» TASK TO CARRY OUT
From the records below, please repeat exactly the line that has "How do I perform: Switch", the line that has "Enable the Include Applicants checkbox", and every line between them, and nothing else.
..............................
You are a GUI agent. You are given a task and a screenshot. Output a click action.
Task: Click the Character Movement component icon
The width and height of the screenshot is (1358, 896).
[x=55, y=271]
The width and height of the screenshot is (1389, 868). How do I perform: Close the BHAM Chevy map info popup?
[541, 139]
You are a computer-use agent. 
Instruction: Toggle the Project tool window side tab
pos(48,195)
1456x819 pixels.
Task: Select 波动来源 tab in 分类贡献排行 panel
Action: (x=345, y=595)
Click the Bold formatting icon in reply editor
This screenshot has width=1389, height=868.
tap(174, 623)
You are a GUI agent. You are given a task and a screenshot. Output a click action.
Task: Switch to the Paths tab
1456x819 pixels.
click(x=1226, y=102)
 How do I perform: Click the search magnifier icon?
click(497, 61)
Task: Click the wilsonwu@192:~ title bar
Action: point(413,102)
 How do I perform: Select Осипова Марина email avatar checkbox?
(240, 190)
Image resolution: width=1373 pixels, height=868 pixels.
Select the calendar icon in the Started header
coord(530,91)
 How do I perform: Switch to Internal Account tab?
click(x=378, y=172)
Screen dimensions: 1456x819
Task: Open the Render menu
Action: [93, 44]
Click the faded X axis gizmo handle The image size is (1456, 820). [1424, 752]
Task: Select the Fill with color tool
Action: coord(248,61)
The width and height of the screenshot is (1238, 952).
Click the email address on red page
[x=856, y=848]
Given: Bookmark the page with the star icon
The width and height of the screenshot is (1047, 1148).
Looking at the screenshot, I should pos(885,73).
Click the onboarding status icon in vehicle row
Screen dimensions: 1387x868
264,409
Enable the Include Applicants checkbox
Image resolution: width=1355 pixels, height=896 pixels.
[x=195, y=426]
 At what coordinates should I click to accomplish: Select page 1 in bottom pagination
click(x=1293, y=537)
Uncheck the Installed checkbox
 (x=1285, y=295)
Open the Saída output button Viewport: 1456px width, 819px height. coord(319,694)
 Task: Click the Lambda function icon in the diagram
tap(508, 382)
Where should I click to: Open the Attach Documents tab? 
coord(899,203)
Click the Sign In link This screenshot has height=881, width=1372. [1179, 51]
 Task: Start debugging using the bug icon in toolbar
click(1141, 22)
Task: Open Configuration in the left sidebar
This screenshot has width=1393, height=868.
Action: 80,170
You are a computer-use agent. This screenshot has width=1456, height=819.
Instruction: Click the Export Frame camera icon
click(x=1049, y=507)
..............................
» OUTPUT BELOW
 How do I perform: Switch to Internal Account tab?
click(x=378, y=172)
Screen dimensions: 1456x819
Task: Open the Render menu
Action: [93, 44]
Click the faded X axis gizmo handle The image size is (1456, 820). [1424, 752]
Task: Select the Fill with color tool
Action: coord(248,61)
The width and height of the screenshot is (1238, 952).
Click the email address on red page
[x=856, y=848]
Given: Bookmark the page with the star icon
The width and height of the screenshot is (1047, 1148).
Looking at the screenshot, I should pos(885,73).
Click the onboarding status icon in vehicle row
Screen dimensions: 1387x868
264,409
Enable the Include Applicants checkbox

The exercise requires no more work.